2023-12-01 00:00:00 | 軽井沢
 11月上旬は雲場池の紅葉が見ごろを迎え、一番にぎわう時期である。まず、定点から見たこの紅葉の移り変わりの様子を、スライドショウで見ていただく。
 11月の雲場池(10月28日から11月29日の雲場池の様子をスライドショウにしています)

 この入り口付近の定点の他にも紅葉が映える場所が何か所もあり、また雲場池周辺の別荘地の庭のモミジも美しいので、これらをあわせて紹介する。

11月4日撮影

11月2日撮影

11月2日撮影

11月3日撮影

11月3日撮影

11月4日撮影

11月8日撮影

11月11日撮影

11月15日撮影

11月3日撮影

11月11日撮影

11月11日撮影

 雲場池には常に上流の水源地からの湧水が供給されていて、流れがあるが、それでも風のない日には水面が鏡のようになり、周囲の木々が美しく反射し、写真では上下が判らなくなることがある。

 次の写真は池周辺のモミジを撮影した写真を上下反転させたものだが、ごく自然に見えてしまう。群馬県の宝徳寺の「床もみじ」が有名だが、ここでは「池もみじ」になる。

雲場池の上下反転写真(2023.11.3 撮影)

 紅葉と共に北からマガモが渡ってきている。先月から徐々に数を増やしていて、今は20羽ほどが生息している。池に映り込むモミジの色と相まって、マガモの♂の羽色はなかなか美しい。

マガモ♂(2023.11.7 撮影)

マガモ♂(2023.11.8 撮影)

マガモ♂(2023.11.9 撮影)

マガモ♂(2023.11.11 撮影)

マガモ♂(右)とコガモ♂(2023.11.8 撮影)

マガモ♀(2023.11.8 撮影)

マガモ♂(2023.11.11 撮影)


マガモ♂(2023.11.11 撮影)

 キンクロハジロとコガモも数羽が定着している。数ではキンクロハジロが多い。


キンクロハジロの群(2023.11.11 撮影)

キンクロハジロ♀(2023.11.11 撮影)

キンクロハジロ♂(2023.11.22 撮影)

キンクロハジロ♀(右)とコガモ♂(2023.11.11 撮影)

コガモ♀(2023.11.11 撮影)

コガモ♂(2023.11.11 撮影)

コガモ♂(2023.11.20 撮影)


コガモ♂(2023.11.25 撮影)

コガモ♂(2023.11.15 撮影)

 コガモの♂の中には生殖羽に換羽中のエクリプスもいて、羽色はまだ♀に似ている。


コガモ♂エクリプス(2023.11.27 撮影)

 渡りの途中で立ち寄ったのか、一時オカヨシガモとヒドリガモを見かけたが、すぐにいなくなってしまった。

オカヨシガモのペア(2023.11.9 撮影)

オカヨシガモ♂(2023.11.24 撮影)

ヒドリガモ♀(左)とマガモ♂(2023.11.8 撮影)

 池ではしばしばマガモの求愛行動も見られ、雌雄が共に首を上下に振るしぐさをし、その後交尾に至る。

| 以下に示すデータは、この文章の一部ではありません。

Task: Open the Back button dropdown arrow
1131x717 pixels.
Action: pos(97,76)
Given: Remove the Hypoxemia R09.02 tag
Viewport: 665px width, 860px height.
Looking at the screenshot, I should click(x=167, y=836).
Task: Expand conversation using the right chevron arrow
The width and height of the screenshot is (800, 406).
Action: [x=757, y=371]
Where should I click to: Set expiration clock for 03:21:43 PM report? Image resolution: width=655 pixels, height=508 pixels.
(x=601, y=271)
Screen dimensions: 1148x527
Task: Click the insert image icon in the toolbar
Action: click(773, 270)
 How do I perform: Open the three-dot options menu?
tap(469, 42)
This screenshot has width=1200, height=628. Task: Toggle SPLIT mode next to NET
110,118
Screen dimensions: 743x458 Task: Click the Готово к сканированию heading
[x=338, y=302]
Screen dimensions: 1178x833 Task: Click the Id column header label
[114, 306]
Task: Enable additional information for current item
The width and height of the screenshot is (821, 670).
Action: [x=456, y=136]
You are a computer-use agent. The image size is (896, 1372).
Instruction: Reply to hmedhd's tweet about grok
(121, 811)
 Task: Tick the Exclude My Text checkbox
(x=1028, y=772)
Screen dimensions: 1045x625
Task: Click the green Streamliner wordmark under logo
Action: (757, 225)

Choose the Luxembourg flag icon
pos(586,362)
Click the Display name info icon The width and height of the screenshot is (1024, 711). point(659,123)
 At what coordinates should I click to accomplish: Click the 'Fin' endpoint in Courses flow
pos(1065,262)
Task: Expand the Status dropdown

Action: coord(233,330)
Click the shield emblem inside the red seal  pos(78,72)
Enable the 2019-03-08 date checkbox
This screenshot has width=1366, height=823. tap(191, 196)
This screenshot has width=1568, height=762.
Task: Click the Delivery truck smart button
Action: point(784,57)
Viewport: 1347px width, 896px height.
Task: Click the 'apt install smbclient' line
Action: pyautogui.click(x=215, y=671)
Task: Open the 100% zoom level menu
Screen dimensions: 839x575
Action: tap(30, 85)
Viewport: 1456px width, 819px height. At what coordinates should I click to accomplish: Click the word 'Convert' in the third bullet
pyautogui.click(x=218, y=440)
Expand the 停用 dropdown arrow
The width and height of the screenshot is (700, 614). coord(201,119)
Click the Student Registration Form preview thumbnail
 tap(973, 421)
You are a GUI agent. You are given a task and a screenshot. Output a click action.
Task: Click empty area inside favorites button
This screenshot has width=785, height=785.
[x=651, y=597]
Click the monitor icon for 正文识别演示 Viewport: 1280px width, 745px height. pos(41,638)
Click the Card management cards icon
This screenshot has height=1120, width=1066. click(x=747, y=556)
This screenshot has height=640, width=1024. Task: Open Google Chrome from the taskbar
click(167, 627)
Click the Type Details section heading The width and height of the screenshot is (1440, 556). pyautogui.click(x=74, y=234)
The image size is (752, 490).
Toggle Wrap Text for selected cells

 雲場池では子育てするマガモの姿を見ることはなく、繁殖は来春北方に帰ってからになる。

 マガモのペアの求愛・交尾行動(2023.11.25 撮影)

 野鳥は、いつものカラの仲間のほかに、久々にキクイタダキに出会った。そのほかにはコゲラ、アカゲラ、アオゲラに出会い、特に大きな鳴き声と共にカケスを見かけることが多くなった。


キクイタダキ(2023.11.9 撮影)


ヤマガラ(2023.11.22 撮影)

コゲラ(2023.11.4 撮影)


アカゲラ(2023.11.12 撮影)


アオゲラ(2023.11.10 撮影)


カケス(2023.11.10 撮影)



カケス(2023.11.18 撮影)

 紅葉が終わってみると、突然ムラサキシキブやツルウメモドキのきれいな実が目に付くようになった。雲場池周辺のほか、別荘地の生垣にも植えられていることがある。これまで、モミジの赤い色に目を奪われていたためだと思うが、地味ながらもなかなか美しい。

ムラサキシキブのある生垣(2023.11.18 撮影)

ムラサキシキブ(2023.11.11 撮影)

ムラサキシキブ(2023.11.7 撮影)

ツルウメモドキ(2023.11.20 撮影)

 軽井沢はこれから冬に向かう。今年は今いる種に加え、どれくらいの水鳥がやって来るのだろうかと、楽しみである。